Adichie, renowned for her novels Purple Hibiscus, Half of a Yellow Sun and Americanah, describes what it's like to have malaria.

"You're miserable. You're beyond miserable," she told Channel Four News in London during the summit. "People have different symptoms... when I was growing up we all knew how each person's malaria happened.

"Mine would start with my stomach, just this horrible feeling that I like to describe as anguish in my stomach, rumbling, aching, just horrible, then I would get a fever. And the thing about malaria is that it leaves you unable to do anything."

She told the summit that malaria left her light-headed, weak and nauseous. One of her brothers suffered very painful aching in his joints and another's aching head felt twice its normal size.

Elaborating for Sky News, Adichie said she grew up terrified of the Chloroquine injections she was given every time she needed treatment. "It's visceral for me, the memory of screaming, getting injections... and then getting itchy from the Chloroquine."

She added that at least she - the daughter of university academics - had access to treatment. Many didn't and died.

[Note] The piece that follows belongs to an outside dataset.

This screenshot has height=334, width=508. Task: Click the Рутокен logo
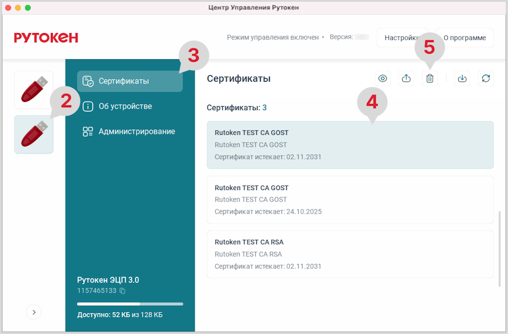(x=46, y=38)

However, malaria constantly disrupted her schooling. "I like to say the reason I'm not very good at mathematics is because I often missed classes because I had malaria."

The effects of malaria on children in Niger's Maradi region are the subject of a study published in the journal, Clinical Infectious Diseases, and carried out by scientists from universities in the United States, Britain and France.

The researchers noted that despite the fact that malaria is preventable with affordable treatment, it is a major cause of disease among young children across the world and the sixth leading cause of death among those under five.

They began the study surmising that there is a two-way link between poor nutrition and the incidence of malaria: "Previous studies suggest malaria may increase the incidence and severity of malnutrition, while malnutrition may increase the risk of malaria infection," they said.

But they found that the interaction between malaria and nutrition was more complex, and their hypotheses was not borne out: "We found that nutritional status was not associated with malaria incidence."

However, they did find an association between the simultaneous treatment of malaria and malnutrition and impaired growth in height among children.

"Malaria infection in those treated with ACT (artemisinin-based combination therapy) was associated with increased weight gain and decreased height gain... compared to those without malaria infection," they said. "We found a statistically significant effect of malaria infection on reduced height gain."

Although the researchers laid most emphasis in their report on the interaction between malaria and nutrition, they also recorded a finding that children who are breast-fed were 33% less likely than others to be infected by malaria.

"The mechanism for the protective effect of breastfeeding is unclear," they reported, "but some evidence has shown antimalarial properties in breastmilk... Nonbiological explanations, such as a breastfeeding child's close contact with their mother providing protection from bites relative to children who are not breastfeeding, are also plausible and have been suggested elsewhere."

One of the authors of the study, Professor Sheila Isanaka of the Epicentre institute of Médecins Sans Frontières in Paris, called for additional research.

She told the WorldWide Antimalarial Research Network: "There is clearly more work to be done to explore the relationship between malaria and malnutrition. Given the potentially huge impact on impoverished populations we would like to see it move forward."